Directions> For the data below, restate word for word only the lines from the line containing "This screenshot has height=431, width=1011." through the line containing "The width and height of the screenshot is (1511, 812).", both ends included.
+++
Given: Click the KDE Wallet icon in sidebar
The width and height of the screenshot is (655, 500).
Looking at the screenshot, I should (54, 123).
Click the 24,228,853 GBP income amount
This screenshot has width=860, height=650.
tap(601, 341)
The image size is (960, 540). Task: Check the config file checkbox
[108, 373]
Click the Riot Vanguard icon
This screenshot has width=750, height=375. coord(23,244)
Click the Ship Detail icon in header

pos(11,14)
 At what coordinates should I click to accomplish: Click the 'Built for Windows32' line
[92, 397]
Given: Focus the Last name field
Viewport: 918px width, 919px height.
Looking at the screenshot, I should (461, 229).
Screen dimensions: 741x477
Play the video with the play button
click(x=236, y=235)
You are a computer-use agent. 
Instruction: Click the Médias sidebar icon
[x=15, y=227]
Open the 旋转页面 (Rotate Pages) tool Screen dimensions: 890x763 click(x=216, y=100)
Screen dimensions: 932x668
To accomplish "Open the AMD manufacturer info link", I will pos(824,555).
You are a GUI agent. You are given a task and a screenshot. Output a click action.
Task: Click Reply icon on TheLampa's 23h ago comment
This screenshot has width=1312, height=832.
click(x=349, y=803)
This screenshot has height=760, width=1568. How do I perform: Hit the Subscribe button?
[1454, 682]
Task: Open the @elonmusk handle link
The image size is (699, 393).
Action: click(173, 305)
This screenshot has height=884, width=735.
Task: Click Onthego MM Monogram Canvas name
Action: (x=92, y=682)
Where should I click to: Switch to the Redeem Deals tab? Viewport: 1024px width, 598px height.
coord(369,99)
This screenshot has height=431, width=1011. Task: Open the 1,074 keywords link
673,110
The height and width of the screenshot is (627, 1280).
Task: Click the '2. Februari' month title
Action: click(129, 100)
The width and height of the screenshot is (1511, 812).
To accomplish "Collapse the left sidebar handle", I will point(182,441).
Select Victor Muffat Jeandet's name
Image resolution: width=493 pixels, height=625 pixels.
+++
Solution to the exercise>
This screenshot has height=431, width=1011. Task: Open the 1,074 keywords link
673,110
The height and width of the screenshot is (627, 1280).
Task: Click the '2. Februari' month title
Action: click(129, 100)
The width and height of the screenshot is (1511, 812).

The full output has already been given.